Communication
Communication in OpenViber connects operators to their vibers. The primary interaction surface is the Viber Board (web UI), with CLI and enterprise channels as secondary paths.
1. Interaction Surfaces
| Surface | Transport | Use Case |
|---|---|---|
| Viber Board (web UI) | HTTP + SSE via AI SDK | Primary: chat, observe terminals, manage vibers |
| CLI | Direct daemon call | Quick tasks: openviber run "build the landing page" |
| Enterprise channels | Channel APIs (future) | DingTalk, WeCom, Slack — async task management |
2. Board Communication Flow
The Viber Board (web app) is a SvelteKit app that communicates with vibers through the gateway:
Operator types message
→ @ai-sdk/svelte Chat class sends POST to /api/tasks/[id]/chat
→ SvelteKit API route forwards to gateway: gatewayClient.submitTask()
→ Gateway creates task, sends task:submit to daemon over WebSocket
→ Viber daemon runs AI SDK streamText(), streams response back
→ Gateway relays SSE stream to web app
→ Web app pipes SSE to browser
→ Chat class renders streaming response Message Persistence
Messages are persisted to SQLite alongside the streaming flow:
- User message: Saved to DB before submitting to the gateway.
- Assistant message: Saved to DB in the
Chat.onFinishcallback after streaming completes. - Task scoping: Messages are grouped by task ID for conversation continuity.
Session Continuity
When the operator returns to a viber’s chat page:
- DB messages are loaded and displayed.
- A new
Chatinstance is created, seeded with DB message history. - The next message sent includes the full history, giving the viber conversation context.
3. Real-Time Observability
Terminal Streaming
Operators can watch viber terminal sessions in real time:
- Terminal I/O flows over the daemon ↔ gateway WebSocket (separate from the AI stream).
- The Viber Board renders terminal output using xterm.js.
- Operators can send keyboard input to terminals.

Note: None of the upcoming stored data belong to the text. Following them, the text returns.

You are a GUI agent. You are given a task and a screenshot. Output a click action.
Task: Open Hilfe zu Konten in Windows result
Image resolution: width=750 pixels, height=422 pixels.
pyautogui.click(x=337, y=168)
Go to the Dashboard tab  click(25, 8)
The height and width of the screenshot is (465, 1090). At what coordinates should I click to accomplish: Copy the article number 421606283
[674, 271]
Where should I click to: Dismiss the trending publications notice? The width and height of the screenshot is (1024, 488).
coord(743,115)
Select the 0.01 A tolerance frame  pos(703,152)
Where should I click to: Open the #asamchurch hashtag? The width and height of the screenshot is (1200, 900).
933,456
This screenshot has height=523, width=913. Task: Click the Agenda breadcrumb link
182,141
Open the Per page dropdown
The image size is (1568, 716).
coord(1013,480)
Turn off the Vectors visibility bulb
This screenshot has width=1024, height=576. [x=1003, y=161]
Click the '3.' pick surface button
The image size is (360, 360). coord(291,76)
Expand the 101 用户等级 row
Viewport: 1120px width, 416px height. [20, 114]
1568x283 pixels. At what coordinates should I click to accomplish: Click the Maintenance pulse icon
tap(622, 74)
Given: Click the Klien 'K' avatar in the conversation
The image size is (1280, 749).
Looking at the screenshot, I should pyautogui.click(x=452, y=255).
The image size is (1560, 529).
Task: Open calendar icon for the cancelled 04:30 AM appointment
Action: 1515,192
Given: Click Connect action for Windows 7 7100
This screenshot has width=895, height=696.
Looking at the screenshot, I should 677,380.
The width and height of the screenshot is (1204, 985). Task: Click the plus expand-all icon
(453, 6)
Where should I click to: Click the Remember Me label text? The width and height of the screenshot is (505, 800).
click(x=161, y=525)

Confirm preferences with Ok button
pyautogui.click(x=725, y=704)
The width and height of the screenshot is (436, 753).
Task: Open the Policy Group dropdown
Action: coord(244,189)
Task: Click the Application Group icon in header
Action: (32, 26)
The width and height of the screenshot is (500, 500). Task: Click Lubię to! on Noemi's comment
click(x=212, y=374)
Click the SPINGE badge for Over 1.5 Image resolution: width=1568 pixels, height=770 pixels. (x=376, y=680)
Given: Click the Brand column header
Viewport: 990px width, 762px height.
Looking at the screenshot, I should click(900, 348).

- tmux is the default terminal runtime.
Task Status
The Viber Board polls the gateway for viber status:
- Which vibers are connected.
- Which tasks are running.
- Running task count and uptime.
4. Intervention
Operators can intervene during task execution:
| Action | How | Effect |
|---|---|---|
| Send follow-up | Type a new message during a running task | Message queued for processing after current step |
| Steer | Send with injectionMode: "steer" | Aborts current AI call, restarts with new context |
| Stop | Click stop button | Aborts task entirely |
| Collect | Send with injectionMode: "collect" | Buffers message, merged into next follow-up turn |
See task-lifecycle.md for full details on message injection modes.
5. Escalation Format
When a viber needs operator input, it should present clear choices:
- One question at a time (unless tightly coupled).
- Recommended option first, clearly marked.
- Clear tradeoffs per option.
- Timeout behavior — what happens if no response.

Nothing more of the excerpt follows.